[Dataset entries]
+--
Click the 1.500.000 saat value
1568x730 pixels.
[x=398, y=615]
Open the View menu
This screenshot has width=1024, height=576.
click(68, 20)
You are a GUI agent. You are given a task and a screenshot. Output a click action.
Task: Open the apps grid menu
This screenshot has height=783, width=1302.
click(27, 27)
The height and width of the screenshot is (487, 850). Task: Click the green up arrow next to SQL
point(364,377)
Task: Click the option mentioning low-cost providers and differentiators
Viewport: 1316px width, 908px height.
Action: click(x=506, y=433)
+--
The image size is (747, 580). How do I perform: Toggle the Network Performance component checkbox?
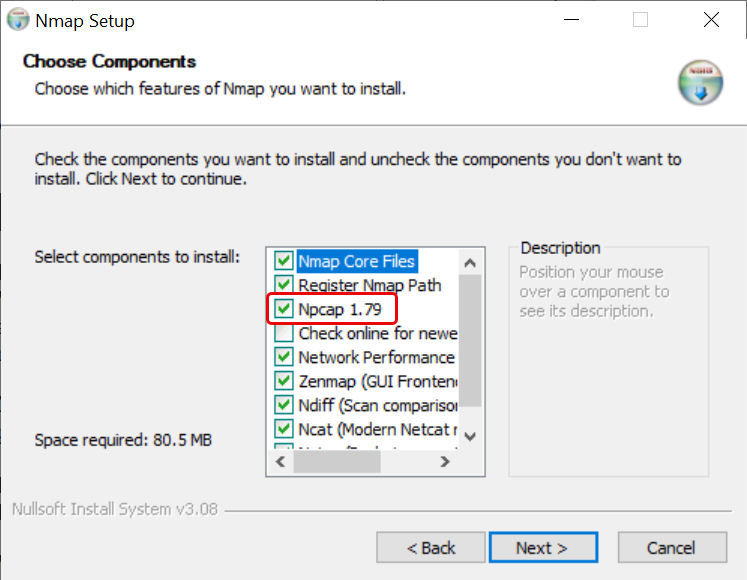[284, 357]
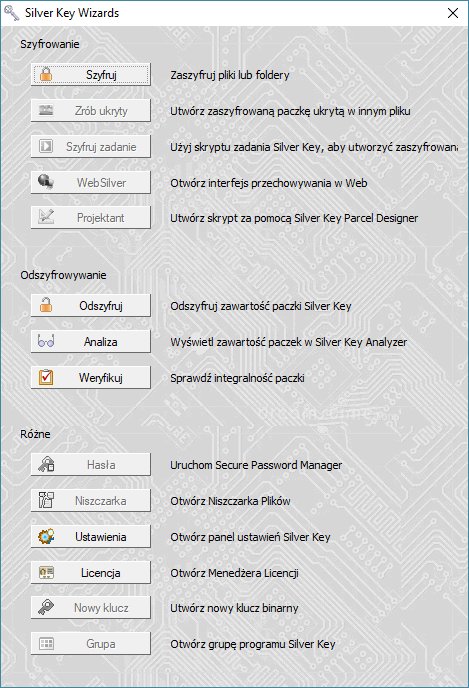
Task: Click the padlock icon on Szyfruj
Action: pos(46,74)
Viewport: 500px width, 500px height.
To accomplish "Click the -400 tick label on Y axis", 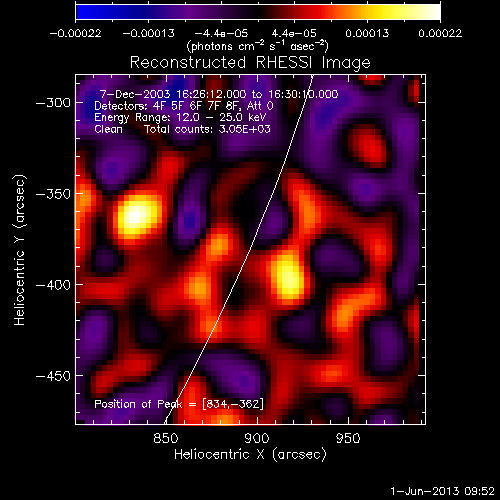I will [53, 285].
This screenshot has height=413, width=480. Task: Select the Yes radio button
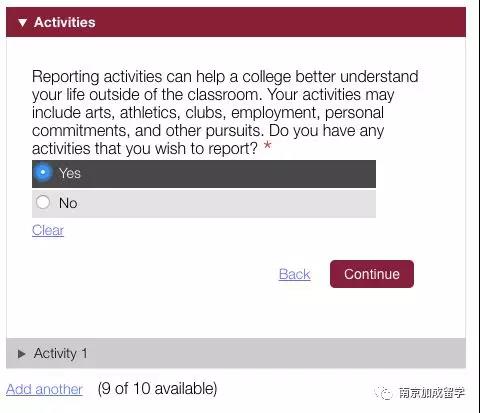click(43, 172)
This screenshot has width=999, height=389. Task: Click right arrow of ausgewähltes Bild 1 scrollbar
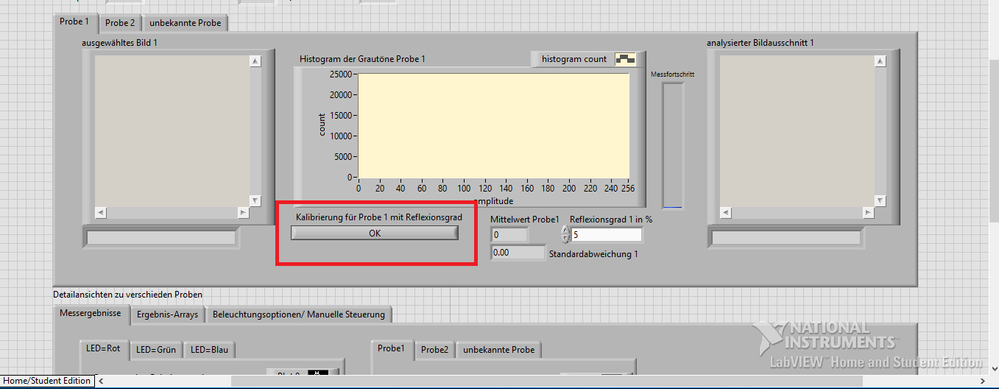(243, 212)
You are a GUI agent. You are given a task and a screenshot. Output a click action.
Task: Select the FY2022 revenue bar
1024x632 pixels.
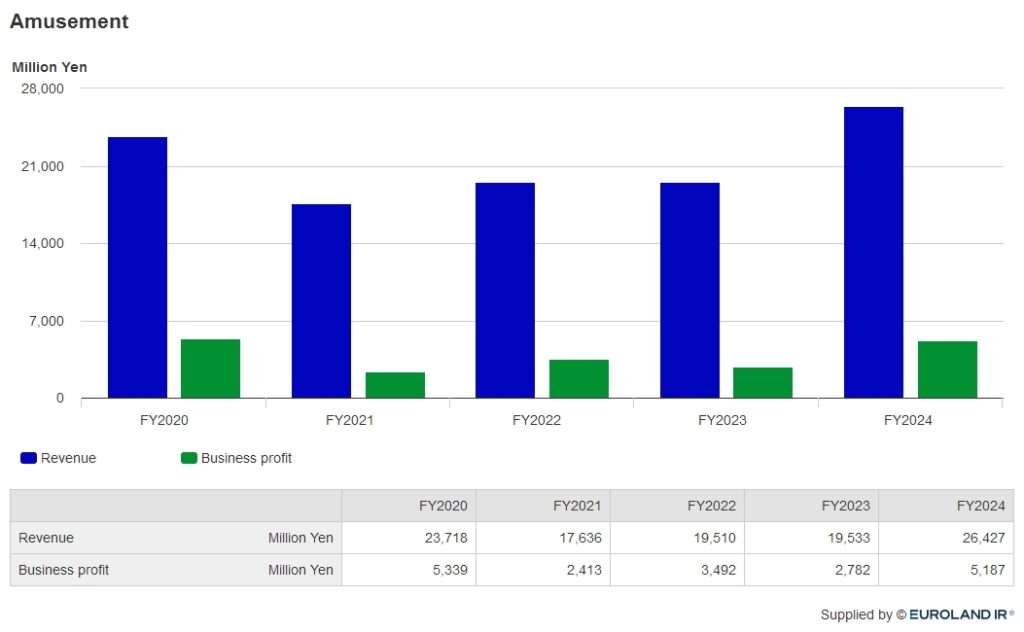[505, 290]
+--
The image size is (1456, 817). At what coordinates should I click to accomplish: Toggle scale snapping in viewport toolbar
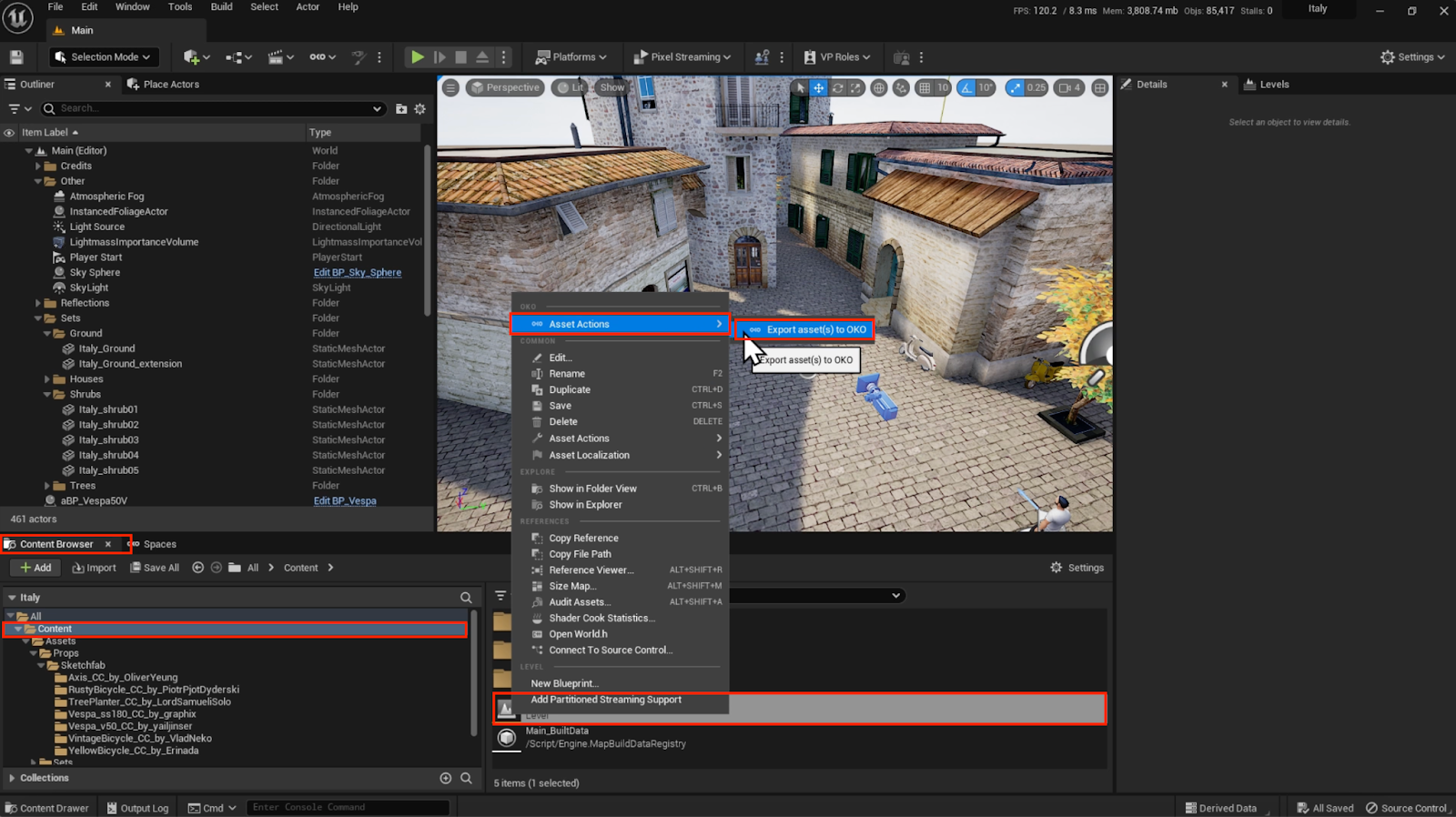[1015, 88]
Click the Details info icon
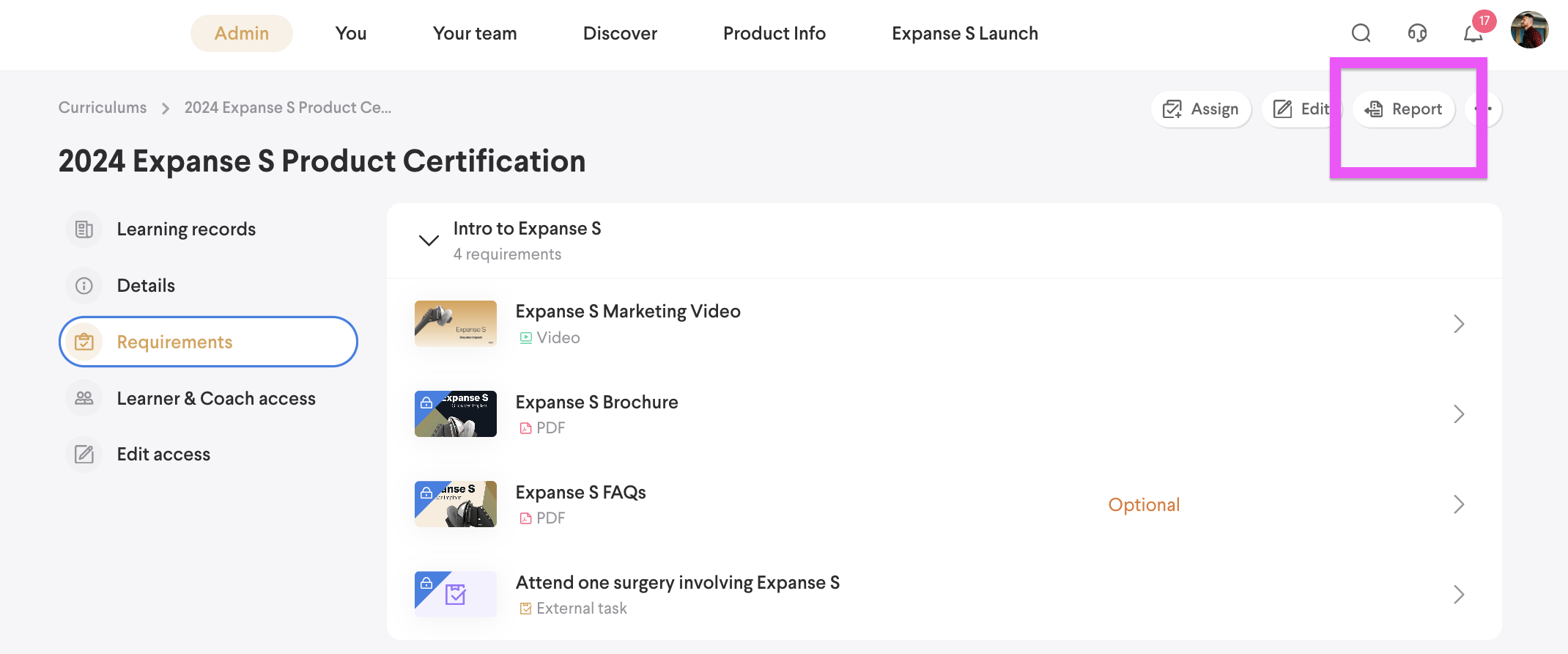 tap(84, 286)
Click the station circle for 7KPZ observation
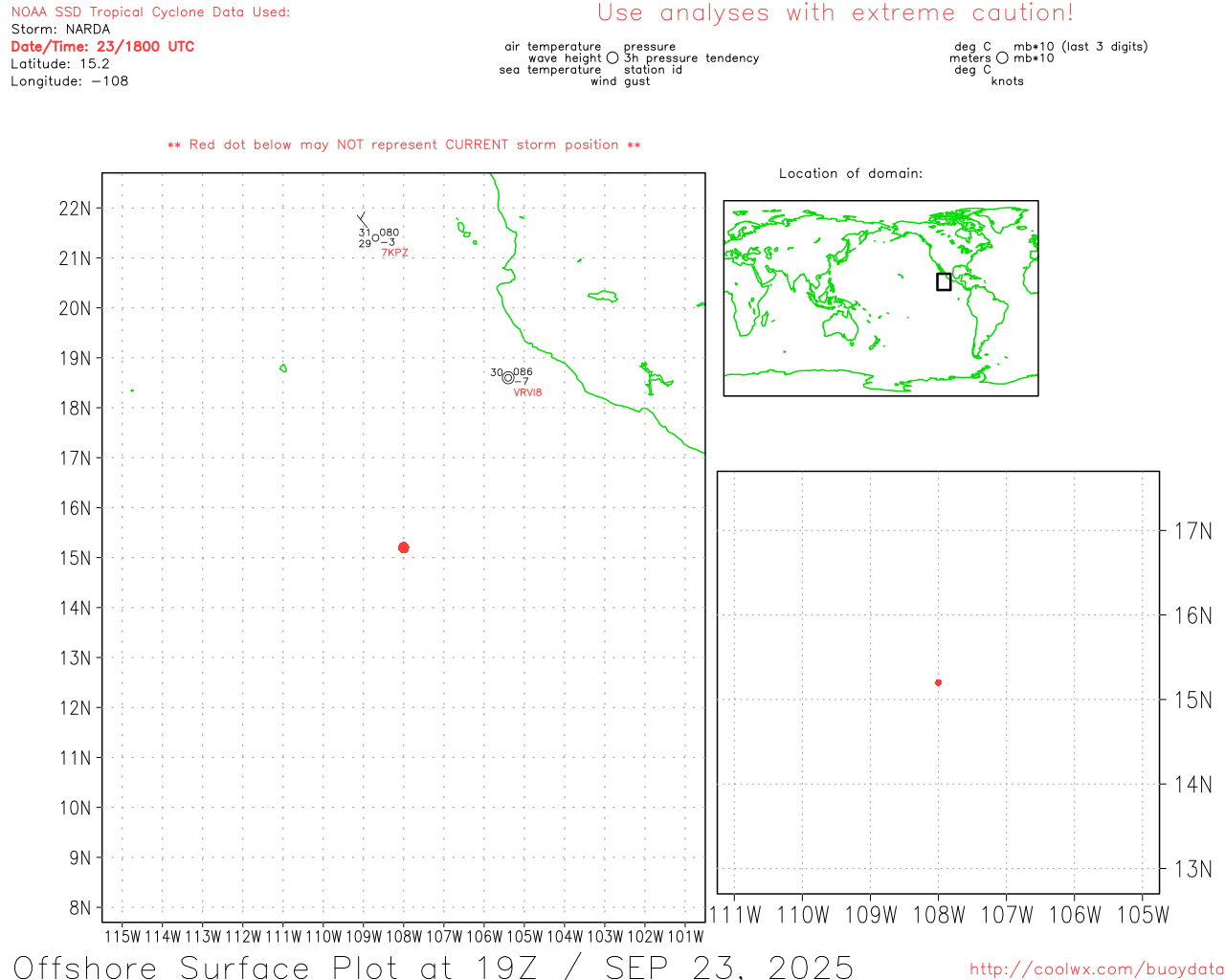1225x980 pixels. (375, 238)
+--
Given request — Edit the lines from the one containing "The image size is (1456, 817)." through the one containing "1225x980 pixels. (375, 238)", inclusive, by changing "station circle" to "station marker" and leaving everything else as it is. Return only those lines, without the pictures.

Exercise answer —
The image size is (1456, 817). At what coordinates should I click to accomplish: Toggle scale snapping in viewport toolbar
[1015, 88]
Click the Details info icon
 tap(84, 286)
Click the station marker for 7KPZ observation
1225x980 pixels. (375, 238)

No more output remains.